- EXTRACTED MATERIAL -
################

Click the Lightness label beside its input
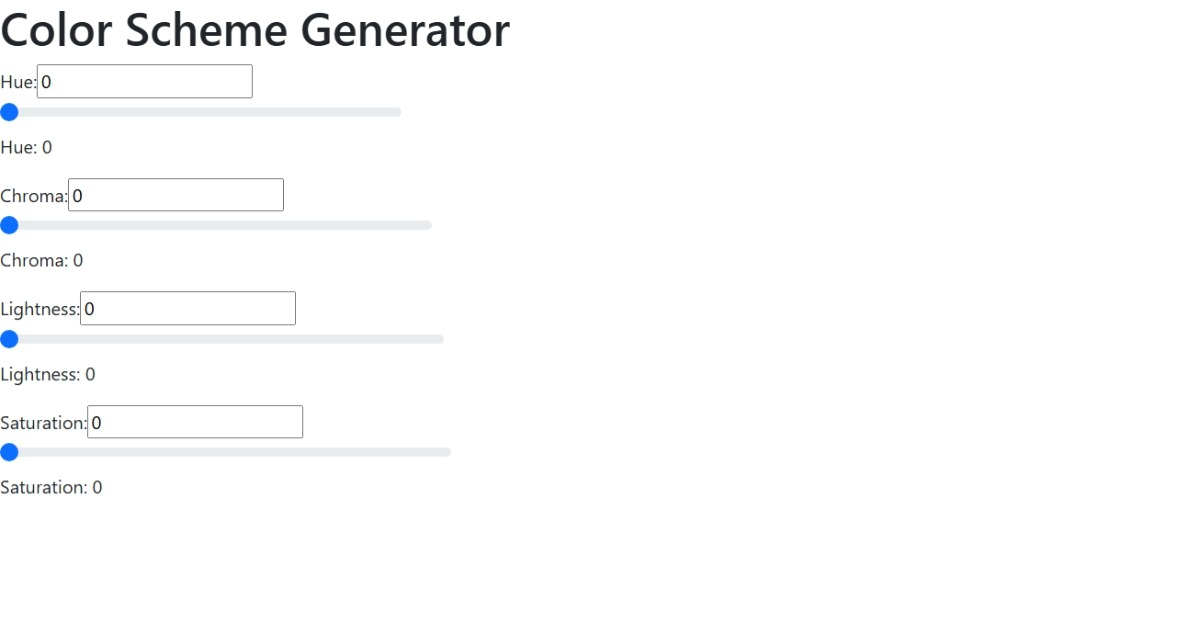 coord(39,309)
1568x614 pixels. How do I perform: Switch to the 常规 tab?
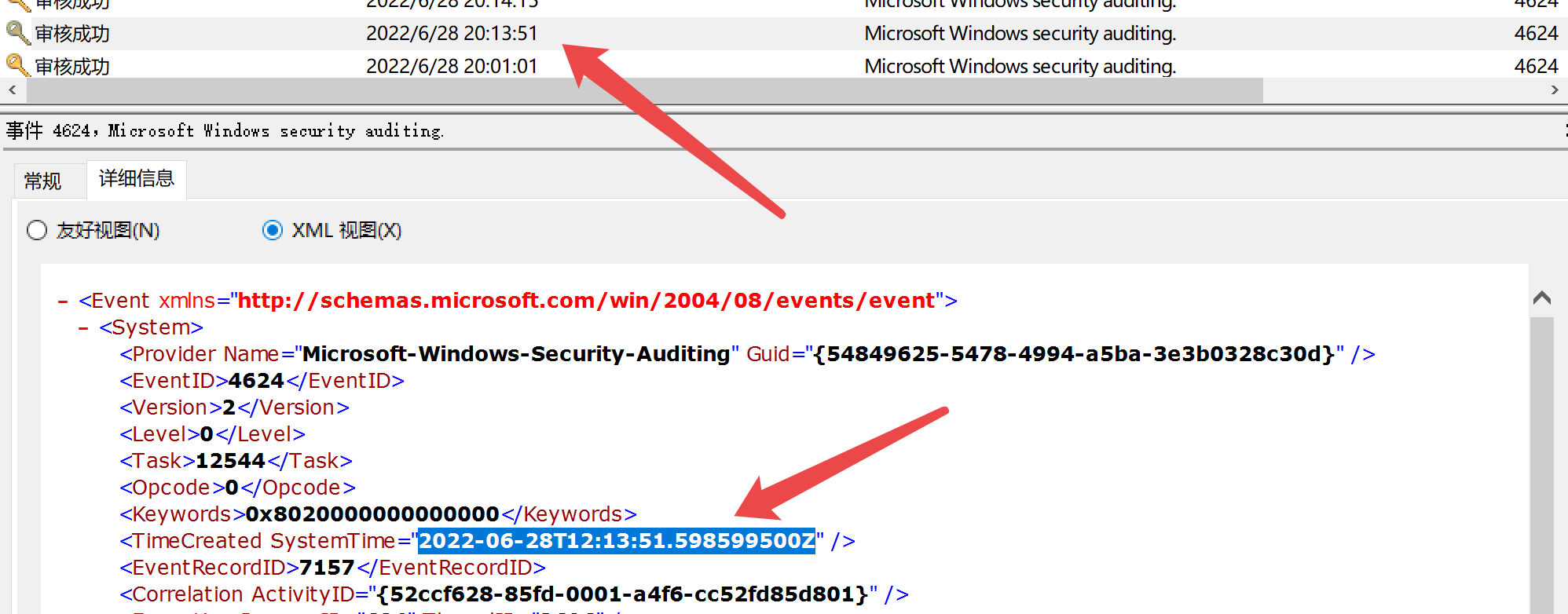(x=42, y=181)
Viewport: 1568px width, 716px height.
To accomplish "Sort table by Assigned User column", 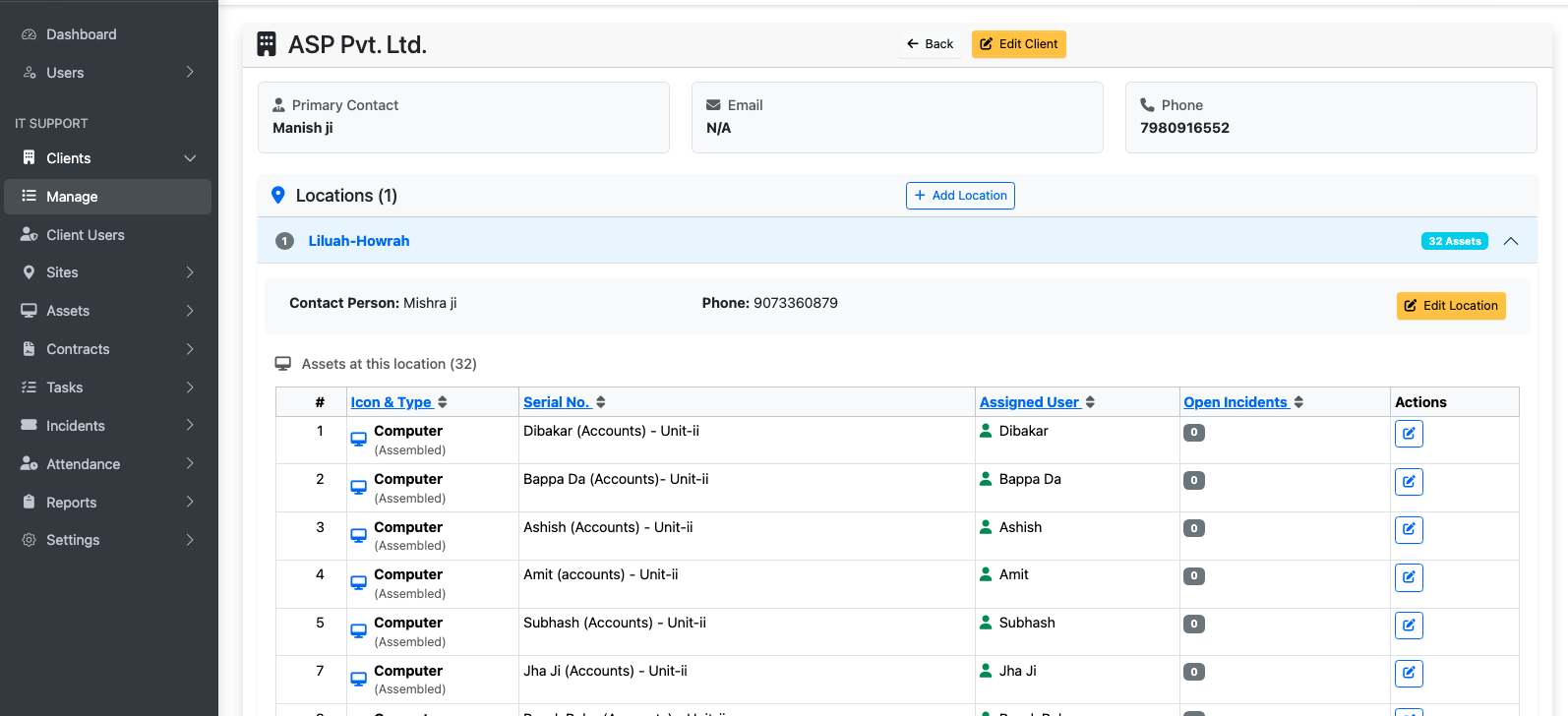I will tap(1037, 402).

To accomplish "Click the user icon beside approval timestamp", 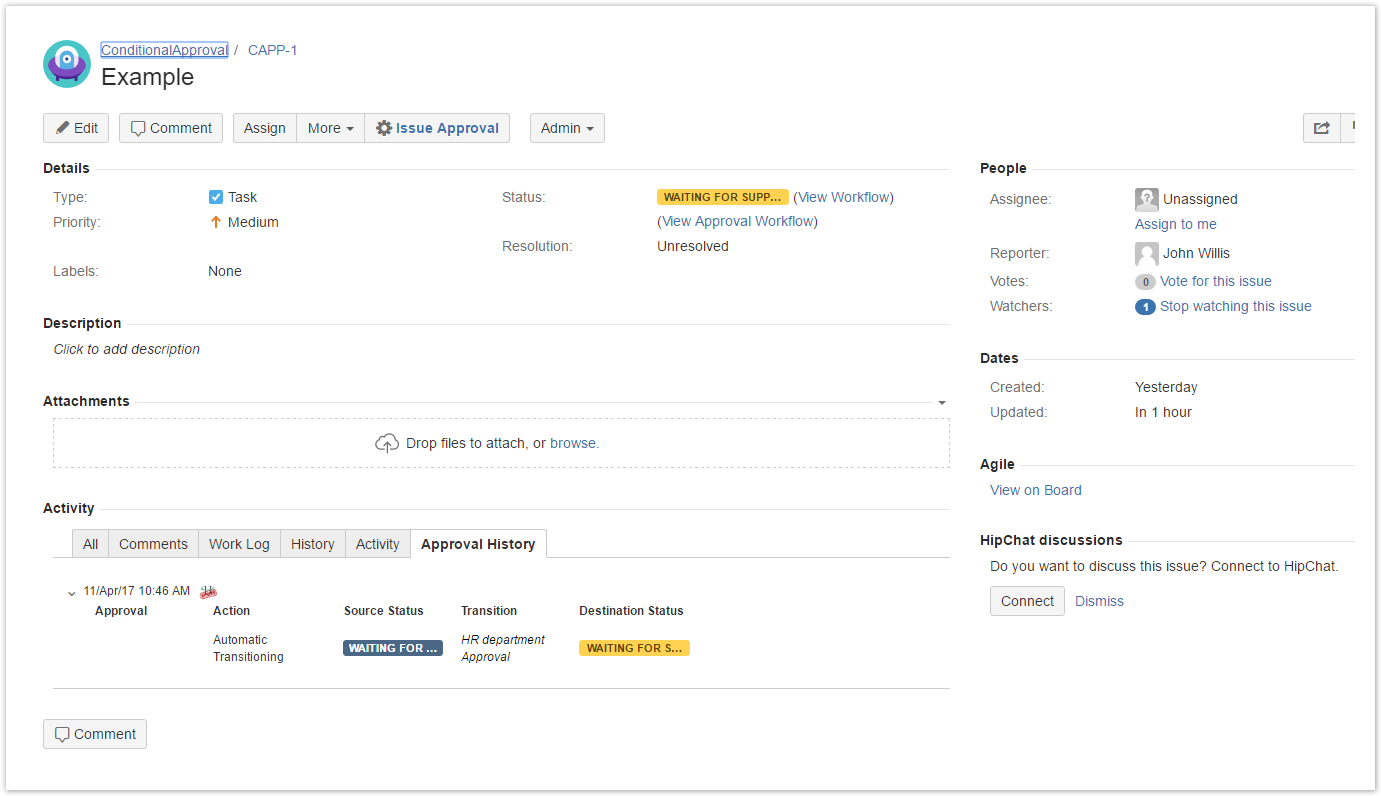I will [x=208, y=591].
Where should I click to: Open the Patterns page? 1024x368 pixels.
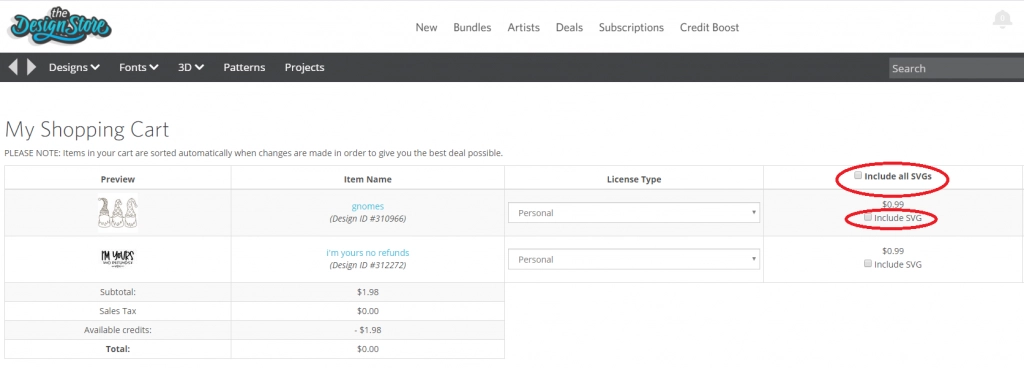(244, 67)
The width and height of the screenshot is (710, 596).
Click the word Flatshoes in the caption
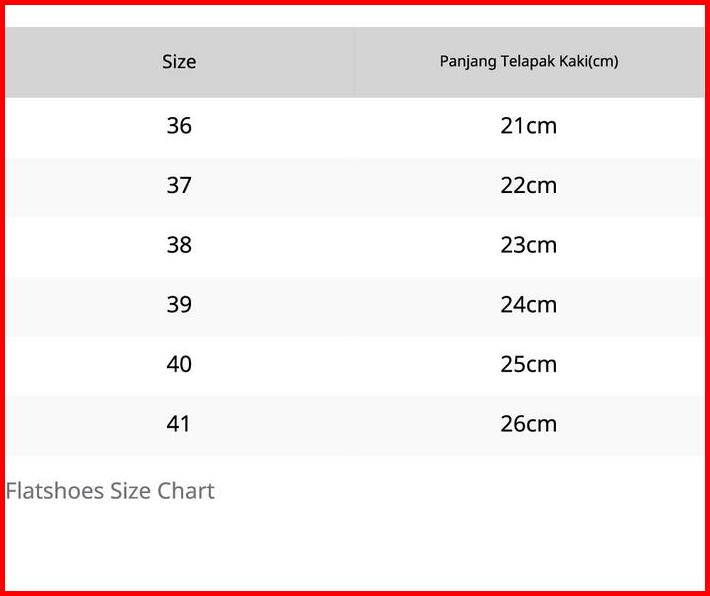pos(49,491)
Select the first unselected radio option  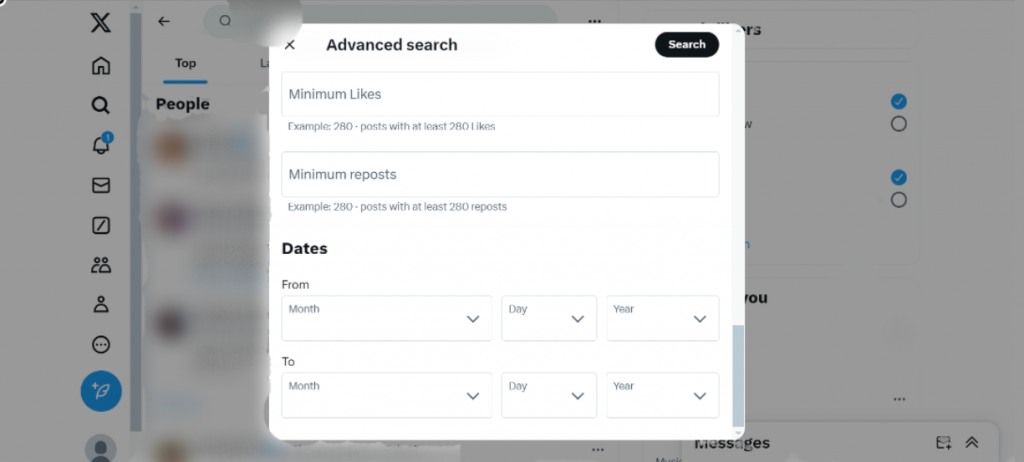click(898, 124)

################

- EXERCISE -
Search the entries for the word "width", then gather every line that has it.

- WRITTEN ANSWER -
Viewport: 1568px width, 716px height.
The width and height of the screenshot is (710, 596).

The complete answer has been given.